Plus d'un an après la mort du mythique Louis Nicollin, le Club Central et la Butte Paillade 91, les deux principaux groupes de supporters du club ont accepté de revenir sur Loulou au détour de séquences et anecdotes savoureuses.
"C'était un truc de fou. Je préparais la campagne des abonnements pour la saison prochaine. Une amie à moi me dit de ne pas oublier de souhaiter le bon anniversaire au président. J'étais débordé et je lui envoie un message à 15h. Il décède à 15h30."
La voix embuée par l'émotion, Bernard Soccoro, président du club central des supporters, plus vieille association créée en 1976 et qui compte près de 300 membres revient difficilement sur le décès inattendu de son ami l'an passé.
Le vieil ami de "Loulou" depuis 1974 nous reçoit dans son petit local, à quelques encablures des coursives de la Mosson, en face de la porte 16, qui donne accès à la tribune Larzac.
Les deux hommes se sont rencontrés alors que l'équipe de l'entreprise Nicollin jouait des matchs pour le plaisir, à Lattes, bien avant la Mosson et toute sa mythologie.
Accompagné de son comparse de toujours "le diable", il accepte un mercredi 12 septembre ensoleillé et doux de nous accorder une heure sans filtres ni détours, à l'image de son regretté compagnon.
Louis Nicollin a rendu l'âme le 29 juin 2017, l'après-midi de son 74e anniversaire, après un dernier repas dégusté dans un restaurant à Garons dans le Gard, en compagnie des siens. Il sera inhumé le 4 juillet à la cathédrale Saint Pierre devant des milliers de personnes.
Bernard se console en se remémorant la réception organisée chez Loulou en 2016, pour les 40 ans de l'association, un an avant le drame.
⚫️ Le Père de la Paillade s'en est allé... https://t.co/cHMeRuBATn #MerciPrésident pic.twitter.com/6oHwDrTgFI
— MHSC (@MontpellierHSC) 29 juin 2017
Depuis son décès, c'est une partie de moi-même qui est partie.
********
- Exercice écrit 1:
Répondez à partir de l'article sur Louis Nicollin :
(a) En quelle année le club central des supporters a-t-il été créé ?
(b) À quelle date Louis Nicollin est-il mort ?
(c) En face de quelle porte se trouve le local de Bernard Soccoro ?
- Exercice écrit 2: Reprenez mot pour mot le passage de l'article sur Louis Nicollin qui commence par « Le vieil ami » et se poursuit jusqu'à « milliers de personnes. ».
Les enregistrements qui figurent ensuite sont tirés d'une autre source.

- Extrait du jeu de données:
********
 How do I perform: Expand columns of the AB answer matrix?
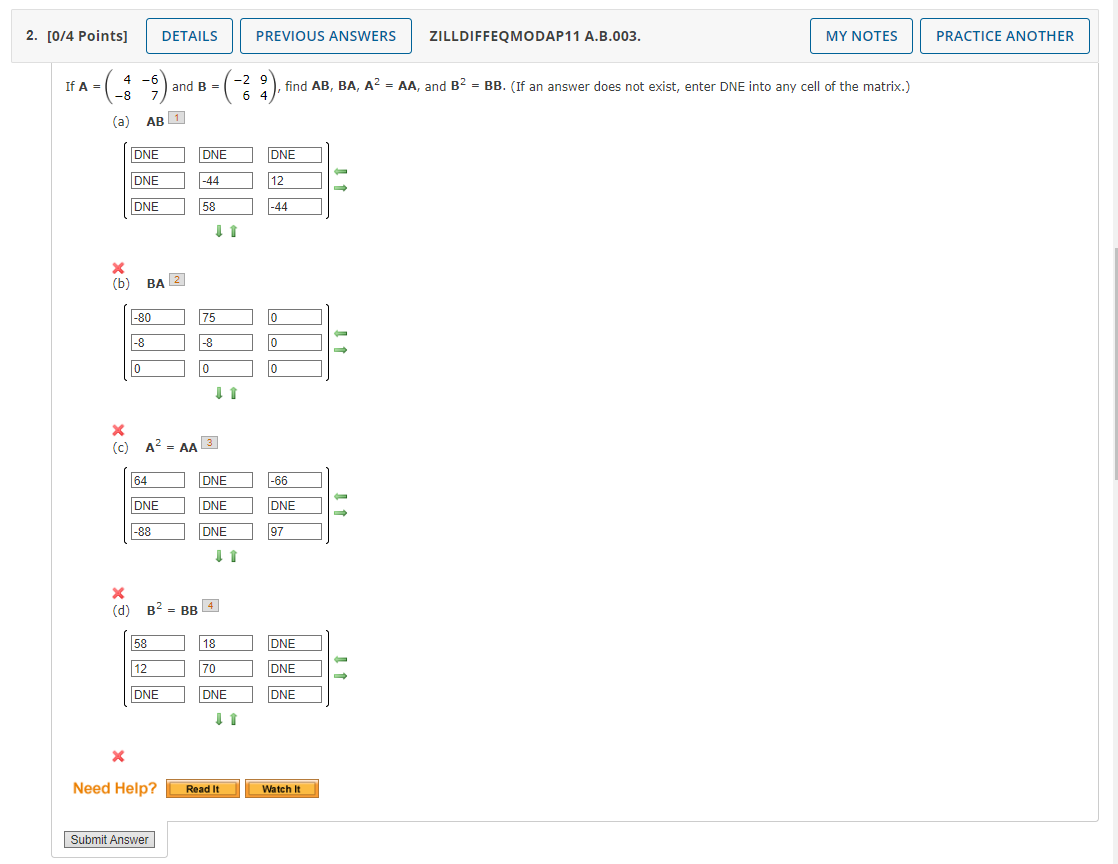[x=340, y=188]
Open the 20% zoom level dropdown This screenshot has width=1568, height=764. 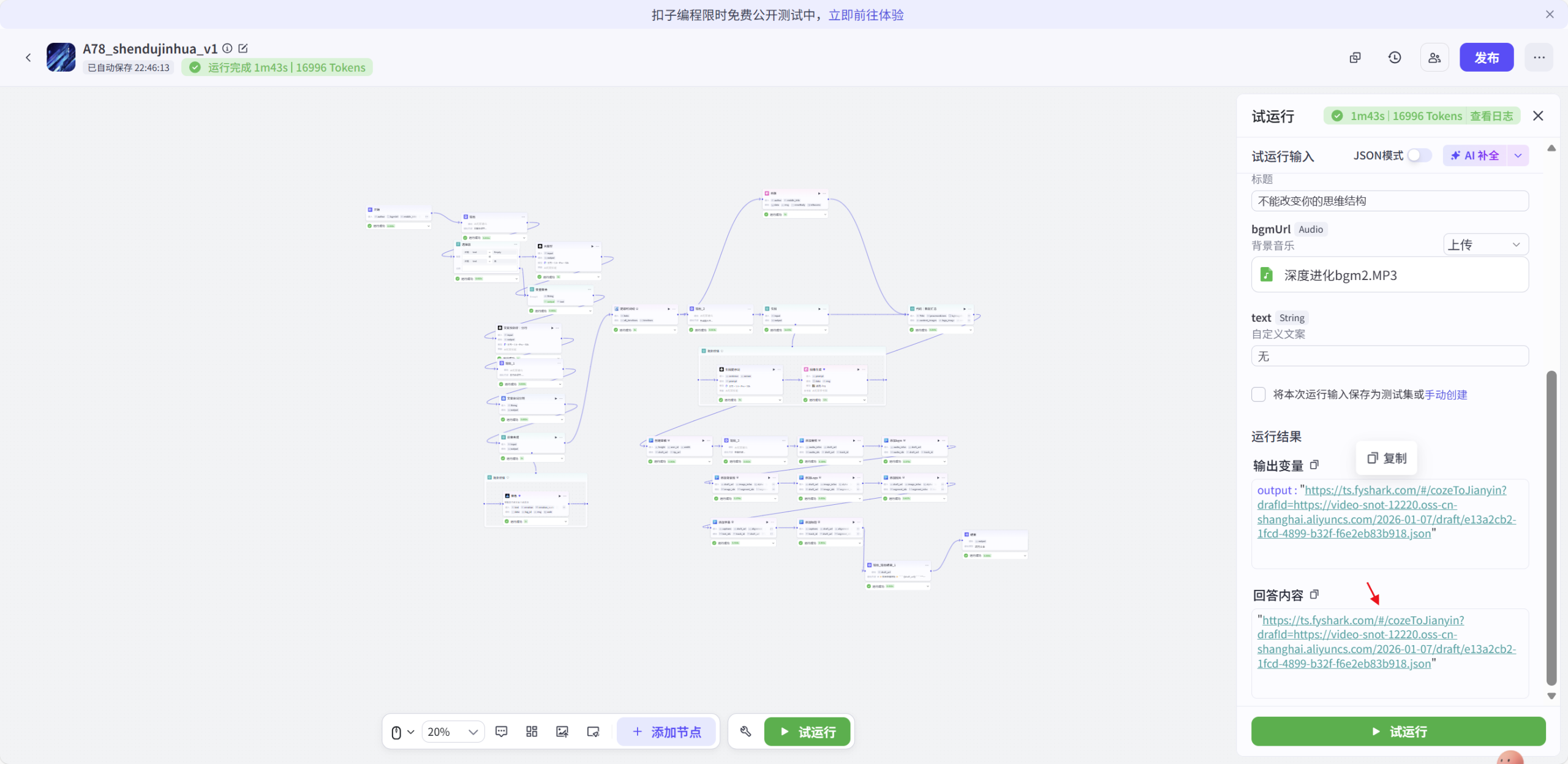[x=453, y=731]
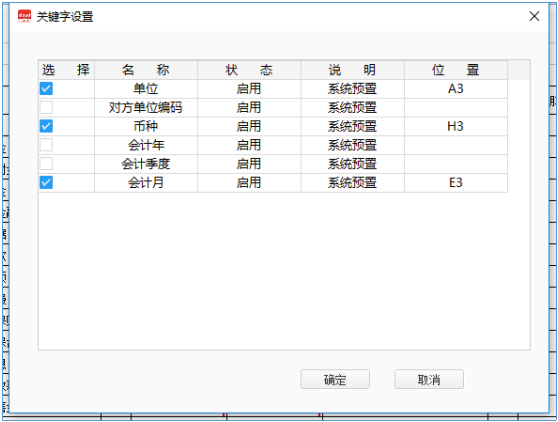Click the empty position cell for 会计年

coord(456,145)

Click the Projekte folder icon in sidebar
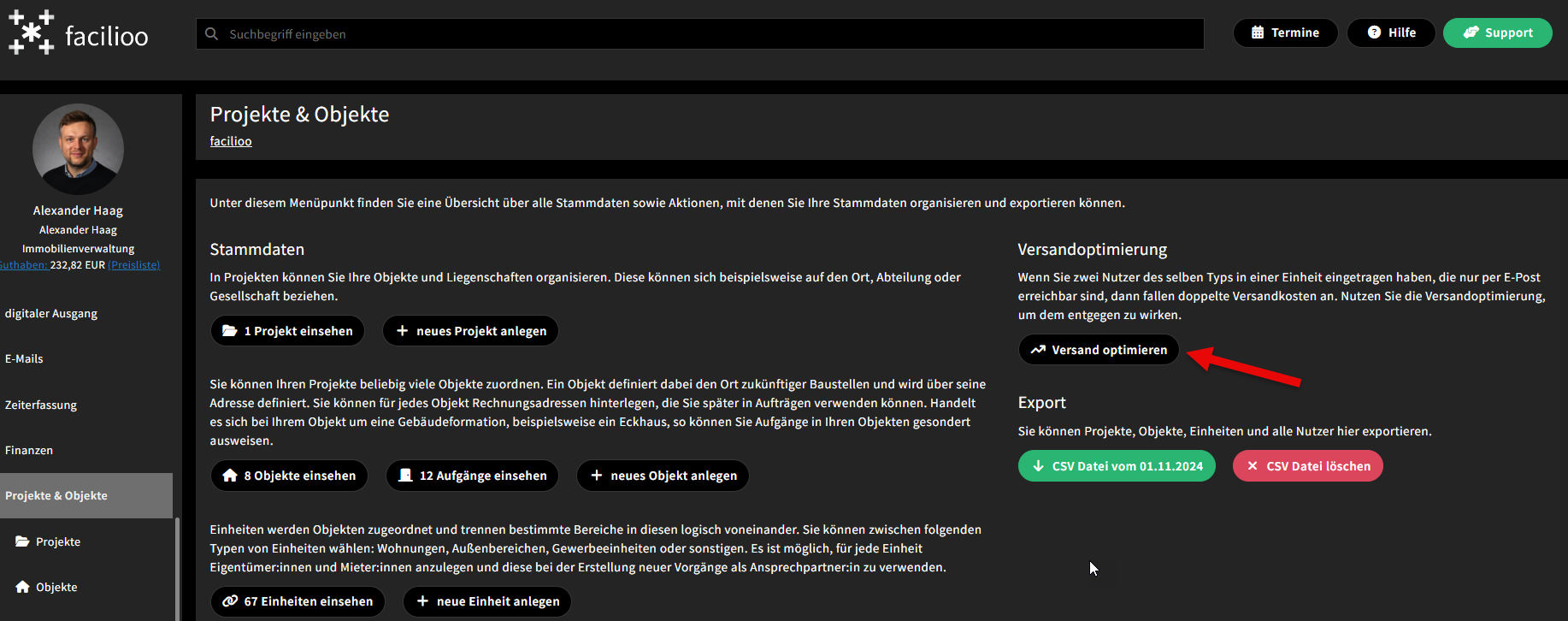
********
- Réponse rédigée 1:
(a) En 1976.
(b) Le 29 juin 2017.
(c) En face de la porte 16.

- Réponse rédigée 2:
Le vieil ami de "Loulou" depuis 1974 nous reçoit dans son petit local, à quelques encablures des coursives de la Mosson, en face de la porte 16, qui donne accès à la tribune Larzac.
Les deux hommes se sont rencontrés alors que l'équipe de l'entreprise Nicollin jouait des matchs pour le plaisir, à Lattes, bien avant la Mosson et toute sa mythologie.
Accompagné de son comparse de toujours "le diable", il accepte un mercredi 12 septembre ensoleillé et doux de nous accorder une heure sans filtres ni détours, à l'image de son regretté compagnon.
Louis Nicollin a rendu l'âme le 29 juin 2017, l'après-midi de son 74e anniversaire, après un dernier repas dégusté dans un restaurant à Garons dans le Gard, en compagnie des siens. Il sera inhumé le 4 juillet à la cathédrale Saint Pierre devant des milliers de personnes.